白になるか、黒になるか。信じるか、信じないか。偽善を取るか、我をとるか。
どちらに転んでも、―――――絶望。
……今回は、なんだっていうんだよ。
耳を塞ぎたい衝動に駆られながらも、ゆっくりとベッドから起き上がり、おもむろにモニターを見上げた。…どうせ、それ以外の選択なんてないのだから。
ワイングラスを片手に、俺達を見下すように鎮座するソイツ、…モノクマは、いつも道理の生々たる声で俺たちに告げた。
『オマエラに朗報だよ!』
…何が朗報だッ。
怪しさ満載のモノクマに、1人ツッコミをかます。モニター越しのモノクマはそれに気づくことなく、話を進めた。
『最近さ、ツマンナイんだよねぇ…。殺し合いも起きないし、起きたとしても、マンネリだよマンネリ!』
「ッ…!自分が…ッ!」
自分がやらせてるくせに。思わず叫びそうになったが、ぐっと呑み込んだ。どうせ、言ったとしてもモノクマには届かないんだ。そんなの、虚しいだけだ。

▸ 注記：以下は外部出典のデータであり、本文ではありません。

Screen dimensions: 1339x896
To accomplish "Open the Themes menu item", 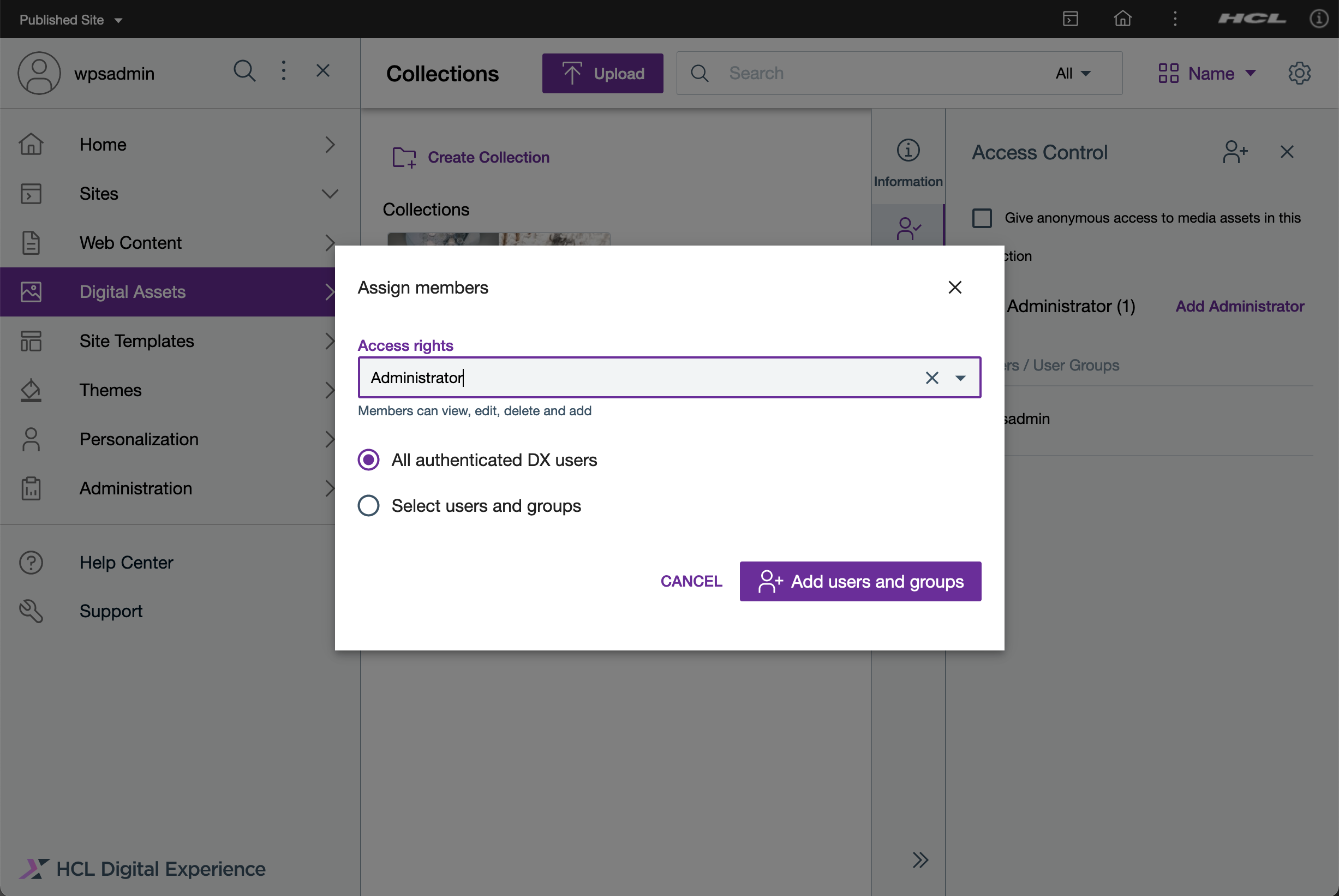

まるで、舞台の観客か、映画の監督でもあるかのような口ぶりで、モノクマは「うぷぷ」、と独特の笑みを漏らした。
『…てなわけで、ボクはもう飽きちゃったんだよ。そ・こ・で〜ぇ……』
中途半端な溜めを入れて、モノクマは高笑いをしながらとんでもないことを言い出した。
『―――――オマエラに、転入生をしょーうかーいしまーッす!!』
「はぁッ!?」
思わず身を乗り出し、モニターを食い入るように見つめた。
転入生って…誰かを誘拐してきたってことか!?その転入生も、コロシアイに巻き込むつもりじゃ…!…ッいや、もしかしたら黒幕の刺客ってこともありえるんじゃないか…!?

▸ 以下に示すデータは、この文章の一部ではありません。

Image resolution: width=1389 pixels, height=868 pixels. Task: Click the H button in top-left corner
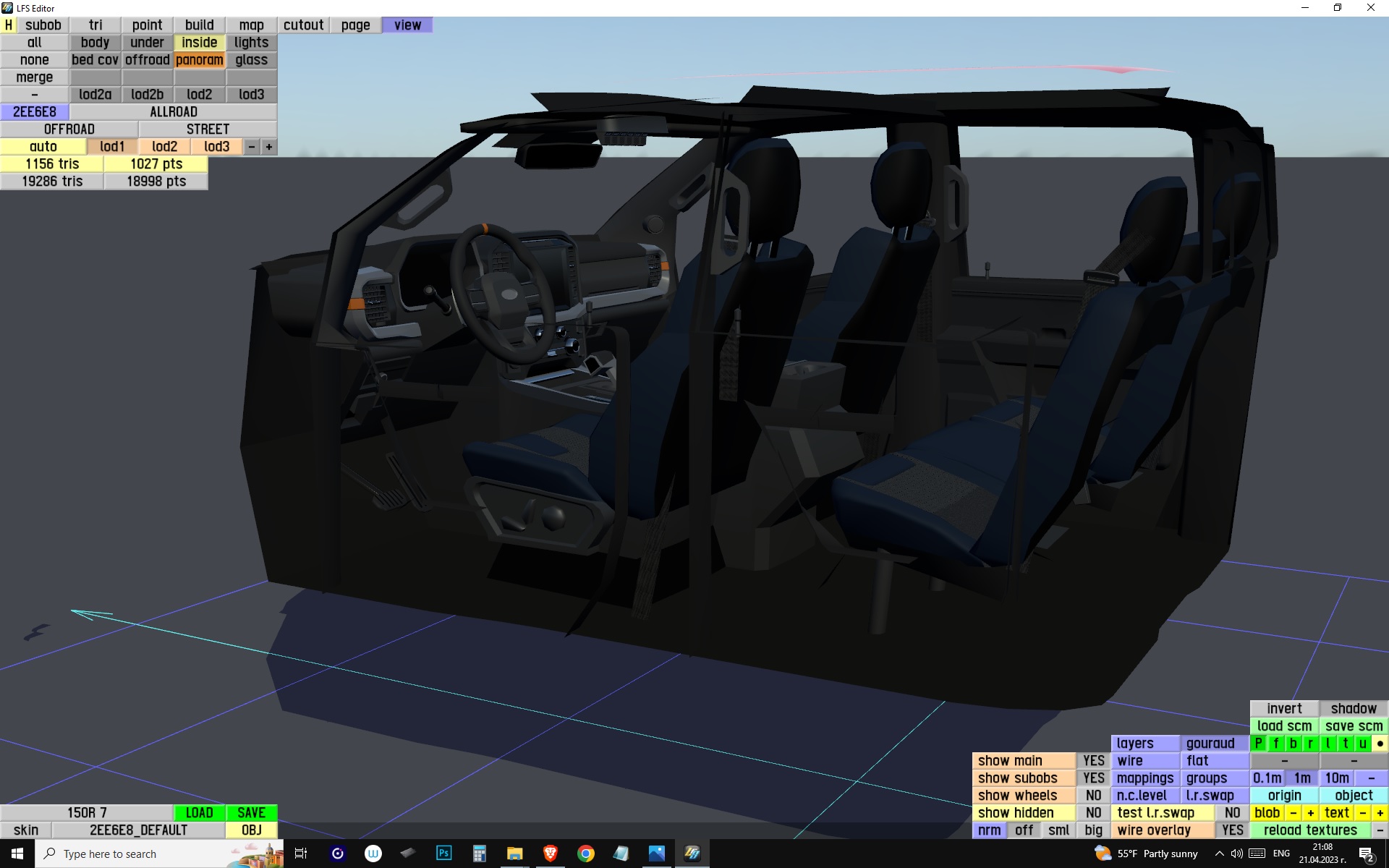(x=8, y=25)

混乱している俺をよそに、モノクマは哲学でも語るような神妙な口調で話し出した。
「どんな漫画でも、イレギュラーがいなきゃツマンナイだけでしょ?バトル漫画でも、ジョーカーは必ずあるものなんだよ、」
―――そのほうが、何倍も面白いしねッ!
満足げにそう言って、俺達に「ジャバウォック公園」に集まるよう指示をし、モニターはプツリと無情な音を立て、映像は途切れ黒と化し、コテージに静寂が広がった。
…それから、どのくらい茫然としていただろうか。
思考が考えるのを投げ出したくなるくらい…残酷な現状だった。
ようやく、仲間のことを解りあってきたというのに、イレギュラーだって?
それをきっかけに、また互いに疑心暗鬼し出したらどうするっていうんだよ…!………いや、
無気力に溜息を吐き出し、力なく立ち上がった。
―――黒幕は…それが狙いなんだ。
だったら…もう腹を括るしかないじゃないか。
自分にそう言い聞かせ、俺は1人、ジャバウォック公園へと向かった。